How is a wah-wah written in sheet music? -- ke4roh 16:19, 6 December 2005 (UTC)
- I don't think it is. It might perhaps be indicated in guitar tablature, but I've never seen it there either. There is lots that isn't on a music sheet! Andrewa 21:30, 17 February 2006 (UTC)
wah wah pedals for guitars definitely need their own article. people do not think of wah wah as an effect for a trumpet, but an electronic guitar device. this article could be extremely confusing to someone doing research on the latter. -Joeyramoney 22:53, 4 February 2006 (UTC)
agreed, wah is a technique for playing brass instruments. the pedal is a device. -some ip, 13 Feb
i agree, when i came to search about wah-wah pedals, it came up with trumpet wah effects BEFORE guitar, and i think that for most people, if you say wah-wah, they think of the guuitar wah pedal.

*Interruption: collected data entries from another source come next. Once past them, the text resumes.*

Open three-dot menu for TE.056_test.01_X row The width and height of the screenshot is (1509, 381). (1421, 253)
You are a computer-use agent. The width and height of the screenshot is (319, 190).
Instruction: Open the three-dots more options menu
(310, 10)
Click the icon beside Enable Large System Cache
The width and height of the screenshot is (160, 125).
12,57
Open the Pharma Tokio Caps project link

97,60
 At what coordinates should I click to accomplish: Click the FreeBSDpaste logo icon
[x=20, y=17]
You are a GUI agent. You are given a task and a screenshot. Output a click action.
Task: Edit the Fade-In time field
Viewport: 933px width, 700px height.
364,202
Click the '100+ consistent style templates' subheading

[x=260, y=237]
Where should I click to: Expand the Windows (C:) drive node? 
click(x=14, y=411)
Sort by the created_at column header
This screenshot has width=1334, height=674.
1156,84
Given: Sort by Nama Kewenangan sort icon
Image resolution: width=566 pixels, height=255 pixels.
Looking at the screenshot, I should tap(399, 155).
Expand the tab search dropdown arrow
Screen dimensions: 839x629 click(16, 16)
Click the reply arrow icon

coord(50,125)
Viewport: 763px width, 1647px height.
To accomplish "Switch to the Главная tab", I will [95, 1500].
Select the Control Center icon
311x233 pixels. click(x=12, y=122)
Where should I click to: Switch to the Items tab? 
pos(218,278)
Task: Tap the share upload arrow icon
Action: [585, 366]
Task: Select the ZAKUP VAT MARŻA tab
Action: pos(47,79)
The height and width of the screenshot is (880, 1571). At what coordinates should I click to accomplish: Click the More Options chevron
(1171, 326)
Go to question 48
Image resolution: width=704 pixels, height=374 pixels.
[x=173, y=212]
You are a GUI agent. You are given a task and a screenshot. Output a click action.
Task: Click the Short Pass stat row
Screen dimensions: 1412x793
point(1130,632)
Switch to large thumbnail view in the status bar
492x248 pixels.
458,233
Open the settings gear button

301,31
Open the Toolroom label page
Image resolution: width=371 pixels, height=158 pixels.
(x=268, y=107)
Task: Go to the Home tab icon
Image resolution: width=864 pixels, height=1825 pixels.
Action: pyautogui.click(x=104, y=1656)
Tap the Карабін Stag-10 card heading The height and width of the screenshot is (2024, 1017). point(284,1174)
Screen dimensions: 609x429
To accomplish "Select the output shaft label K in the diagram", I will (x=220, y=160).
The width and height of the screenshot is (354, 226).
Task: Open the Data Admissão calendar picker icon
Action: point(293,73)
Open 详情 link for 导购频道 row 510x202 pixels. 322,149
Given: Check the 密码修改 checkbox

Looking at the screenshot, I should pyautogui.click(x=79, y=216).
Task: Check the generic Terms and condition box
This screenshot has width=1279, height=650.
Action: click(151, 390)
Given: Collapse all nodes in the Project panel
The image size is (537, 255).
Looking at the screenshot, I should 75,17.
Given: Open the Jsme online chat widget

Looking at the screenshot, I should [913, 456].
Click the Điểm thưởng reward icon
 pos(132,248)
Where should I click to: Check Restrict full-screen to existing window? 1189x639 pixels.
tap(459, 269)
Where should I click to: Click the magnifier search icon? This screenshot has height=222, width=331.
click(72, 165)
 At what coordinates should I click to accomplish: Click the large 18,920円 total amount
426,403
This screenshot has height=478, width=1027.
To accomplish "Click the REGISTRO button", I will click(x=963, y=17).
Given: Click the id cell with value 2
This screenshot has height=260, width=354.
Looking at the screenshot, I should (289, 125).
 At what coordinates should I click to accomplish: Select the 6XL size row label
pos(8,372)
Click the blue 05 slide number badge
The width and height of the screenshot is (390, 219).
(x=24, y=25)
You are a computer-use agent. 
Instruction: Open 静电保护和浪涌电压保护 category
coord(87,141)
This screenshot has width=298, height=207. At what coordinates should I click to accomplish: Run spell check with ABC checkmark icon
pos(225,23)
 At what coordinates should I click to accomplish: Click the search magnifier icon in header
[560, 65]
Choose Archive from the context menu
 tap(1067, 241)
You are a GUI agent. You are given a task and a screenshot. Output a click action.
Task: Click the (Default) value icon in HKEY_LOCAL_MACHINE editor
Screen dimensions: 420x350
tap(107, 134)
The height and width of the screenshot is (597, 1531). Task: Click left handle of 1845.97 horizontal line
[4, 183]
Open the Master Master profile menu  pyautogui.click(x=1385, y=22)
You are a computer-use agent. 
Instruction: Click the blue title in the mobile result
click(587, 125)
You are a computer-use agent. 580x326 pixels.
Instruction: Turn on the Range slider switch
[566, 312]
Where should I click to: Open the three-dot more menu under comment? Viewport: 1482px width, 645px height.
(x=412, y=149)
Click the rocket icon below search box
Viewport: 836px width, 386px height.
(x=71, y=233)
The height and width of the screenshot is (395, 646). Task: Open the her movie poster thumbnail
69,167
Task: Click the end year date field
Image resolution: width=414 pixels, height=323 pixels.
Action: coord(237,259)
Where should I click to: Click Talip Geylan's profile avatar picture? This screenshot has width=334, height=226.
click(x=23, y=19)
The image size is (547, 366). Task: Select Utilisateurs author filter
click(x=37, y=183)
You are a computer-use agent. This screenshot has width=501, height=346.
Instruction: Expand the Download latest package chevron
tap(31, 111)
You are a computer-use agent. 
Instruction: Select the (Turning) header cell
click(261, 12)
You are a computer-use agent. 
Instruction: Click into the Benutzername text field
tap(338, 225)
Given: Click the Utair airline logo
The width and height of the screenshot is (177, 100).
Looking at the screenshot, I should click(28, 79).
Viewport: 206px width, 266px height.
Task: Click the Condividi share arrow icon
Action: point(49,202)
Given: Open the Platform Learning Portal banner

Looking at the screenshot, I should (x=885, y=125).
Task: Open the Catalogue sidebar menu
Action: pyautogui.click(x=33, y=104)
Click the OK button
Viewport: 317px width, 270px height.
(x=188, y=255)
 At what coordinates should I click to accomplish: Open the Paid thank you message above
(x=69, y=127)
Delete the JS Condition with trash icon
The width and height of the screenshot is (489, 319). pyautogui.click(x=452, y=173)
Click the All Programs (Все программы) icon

- probably tomorrow or later today i plan on splitting the pedal section into its' own article, perhaps giving the other two sections a separate article, a subsection in the new article, or adding the trumpet bit into the article about trumpets. any feedback, comments or suggestions would be appreciated.Joeyramoney 18:35, 4 March 2006 (UTC)
Foo Fighters and Wah
The song "Generator" was not created using a Wah. It was actually a talk box. I saw a television performance wherein Dave used the talk box for the song; he also made some funny Frampton jokes about the talk box. Listening to the song, its clearly a talkbox. Maybe we should add something about the talk box to the main page about the wah pedal?
nah talk boxes shouldn't be with wah pedals.
wah pedals now split
new article at Wah wah pedal. as this is my first split article, there may be a few loose ends and redirects to clean up. any comments etc. would be appreciated. -Joeyramoney 19:24, 5 March 2006 (UTC)
Harmon mute redirects here but the article says nothing about it and I don't know enough to make such a change. So if you're reading this and you know then please add something about it! :) Cburnett 13:44, 11 August 2006 (UTC)
Harmon Mute Con't
That is true. We cannot have a word redirecting to an article that makes no mention of it, it makes no sense, and is probably creating confusion. Measures must be taken to rectify this! —The preceding unsigned comment was added by 18.104.22.168 (talk) 23:38, 11 February 2007 (UTC).
Kinda leaving one out
The minor-key pair of trombone notes to denote failure or sadness in a comedy sketch. That's what led me to this article (the Debbie Downer article). —Preceding unsigned comment added by 22.214.171.124 (talk) 23:04, 2 November 2010 (UTC)
Shouldn't there be a link to Miles Davis somewhere in this article? The article on him links to this article, and even says that he made extensive use of the "wah-wah sound". APerson241 (talk) 01:53, 12 June 2013 (UTC)
- Reading over the article, I get the impression that, after the 1930s, practically every jazz trumpet and trombone player employed wah-wah as a normal part of the instrument's technique. If that is so, then why should Miles be named in particular? Did his use of the technique in some way stand out as unusual, or was he more skilled at its use than other players? On the other hand, this article doesn't look particularly well researched. Did the technique have a slow start catching on in jazz, and was Miles a pioneer of its use whose example propelled it to prominence in the 1950s? If any of these things prove to be the case, there will of course need to be a reliable source.—Jerome Kohl (talk) 17:05, 12 June 2013 (UTC)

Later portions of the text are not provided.